An informative visualization primarily serves the relationship between the reader and the data. It aims for a neutral presentation of the facts in such a way that will educate the reader (though not necessarily persuade him). Informative visualizations are often associated with broad data sets, and seek to distill the content into a manageably consumable form. Ideally, they form the bulk of visualizations that the average person encounters on a day-to-day basis—whether that’s at work, in the newspaper, or on a service-provider’s website. The Burning Man Infographic (Figure 1-2) is an example of informative visualization.
A persuasive visualization primarily serves the relationship between the designer and the reader. It is useful when the designer wishes to change the reader’s mind about something. It represents a very specific point of view, and advocates a change of opinion or action on the part of the reader. In this category of visualization, the data represented is specifically chosen for the purpose of supporting the designer’s point of view, and is presented carefully so as to convince the reader of same. See also: propaganda.
While an informative visualization may not have an intentional point of view in the manner that a persuasive visualization does, all visualizations are going to be biased to some degree, based on the fact that designers are human and have to make choices.
A good example of persuasive visualization is the Joint Economic Committee minority’s rendition of the proposed Democratic health care plan in 2010, shown in Figure 4-14.
The third category, visual art, primarily serves the relationship between the designer and the data. Visual art is unlike the previous two categories in that it often entails unidirectional encoding of information, meaning that the reader may not be able to decode the visual presentation to understand the underlying information.
Whereas both informative and persuasive visualizations are meant to be easily decodable—bidirectional in their encoding—visual art merely translates the data into a visual form. The designer may intend only to condense it, translate it into a new medium, or make it beautiful; she may not intend for the reader to be able to extract anything from it other than enjoyment.
This category of visualization is sometimes more easily recognized than others. For example, Nora Ligorano and Marshall Reese designed a project that converts Twitter streams into a woven fiber-optic tapestry (Figure 1-5; http://ligoranoreese.net/fiber-optic-tapestry). A project like this is abstract enough that most people intuitively recognize it as art: something to be appreciated rather than explicitly decoded.

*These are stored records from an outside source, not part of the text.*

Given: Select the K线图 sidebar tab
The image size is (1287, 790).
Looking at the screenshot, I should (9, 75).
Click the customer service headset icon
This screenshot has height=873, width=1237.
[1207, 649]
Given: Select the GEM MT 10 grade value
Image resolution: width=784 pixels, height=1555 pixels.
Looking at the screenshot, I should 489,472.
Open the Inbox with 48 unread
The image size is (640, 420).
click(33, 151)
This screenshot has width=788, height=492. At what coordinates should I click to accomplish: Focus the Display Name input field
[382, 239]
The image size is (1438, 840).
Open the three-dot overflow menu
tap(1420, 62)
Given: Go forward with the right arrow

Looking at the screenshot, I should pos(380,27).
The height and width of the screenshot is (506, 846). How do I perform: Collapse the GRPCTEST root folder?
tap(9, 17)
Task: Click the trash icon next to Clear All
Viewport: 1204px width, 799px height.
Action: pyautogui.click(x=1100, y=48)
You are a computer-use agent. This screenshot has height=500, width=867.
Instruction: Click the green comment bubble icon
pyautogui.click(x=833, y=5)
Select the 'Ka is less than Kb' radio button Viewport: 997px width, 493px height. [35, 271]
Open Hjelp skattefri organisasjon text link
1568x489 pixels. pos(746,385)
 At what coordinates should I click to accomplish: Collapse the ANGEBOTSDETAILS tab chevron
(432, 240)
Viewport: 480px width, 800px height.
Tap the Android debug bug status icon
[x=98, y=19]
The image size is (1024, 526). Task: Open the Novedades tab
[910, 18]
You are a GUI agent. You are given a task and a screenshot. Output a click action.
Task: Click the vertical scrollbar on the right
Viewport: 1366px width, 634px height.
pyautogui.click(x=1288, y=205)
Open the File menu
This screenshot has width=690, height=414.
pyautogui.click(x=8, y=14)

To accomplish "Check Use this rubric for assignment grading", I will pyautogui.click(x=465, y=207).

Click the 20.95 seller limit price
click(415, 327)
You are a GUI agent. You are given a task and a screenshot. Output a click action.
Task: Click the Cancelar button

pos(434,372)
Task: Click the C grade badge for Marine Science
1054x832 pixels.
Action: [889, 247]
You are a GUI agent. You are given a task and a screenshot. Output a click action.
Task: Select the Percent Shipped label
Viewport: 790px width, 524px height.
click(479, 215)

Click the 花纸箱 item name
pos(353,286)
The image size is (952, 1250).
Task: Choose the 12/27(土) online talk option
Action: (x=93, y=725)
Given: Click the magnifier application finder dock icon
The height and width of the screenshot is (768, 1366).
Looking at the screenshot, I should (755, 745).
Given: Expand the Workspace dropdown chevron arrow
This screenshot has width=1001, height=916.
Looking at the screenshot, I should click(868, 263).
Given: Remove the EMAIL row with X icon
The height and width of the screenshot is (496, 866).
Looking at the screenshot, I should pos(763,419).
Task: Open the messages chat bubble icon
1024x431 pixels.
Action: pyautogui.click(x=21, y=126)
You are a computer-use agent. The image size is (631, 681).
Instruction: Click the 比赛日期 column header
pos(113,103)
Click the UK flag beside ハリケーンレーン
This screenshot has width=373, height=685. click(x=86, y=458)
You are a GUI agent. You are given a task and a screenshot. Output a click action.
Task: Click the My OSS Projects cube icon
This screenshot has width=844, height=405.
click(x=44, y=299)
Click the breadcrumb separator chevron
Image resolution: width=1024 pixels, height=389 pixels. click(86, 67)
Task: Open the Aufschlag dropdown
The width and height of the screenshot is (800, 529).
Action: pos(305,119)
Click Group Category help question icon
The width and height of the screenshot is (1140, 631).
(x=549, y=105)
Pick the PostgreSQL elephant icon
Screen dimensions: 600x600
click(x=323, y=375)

But a project like the Planetary app from Bloom Studios (http://planetary.bloom.io/) is less easily categorized. Ostensibly, one may decode the information represented visually by noting the number of stars (representing artists), planets (representing albums), and moons (representing tracks) in a constellation or galaxy on the screen. But properties such as track length, encoded as the speed at which the each moon orbits its album-planet, are encoded too subtly for the average user to decode—at which point, it just becomes something pretty to look at. A worthy pursuit in its own right, perhaps, but better clearly labeled as visual art, and not confused with informative visualization.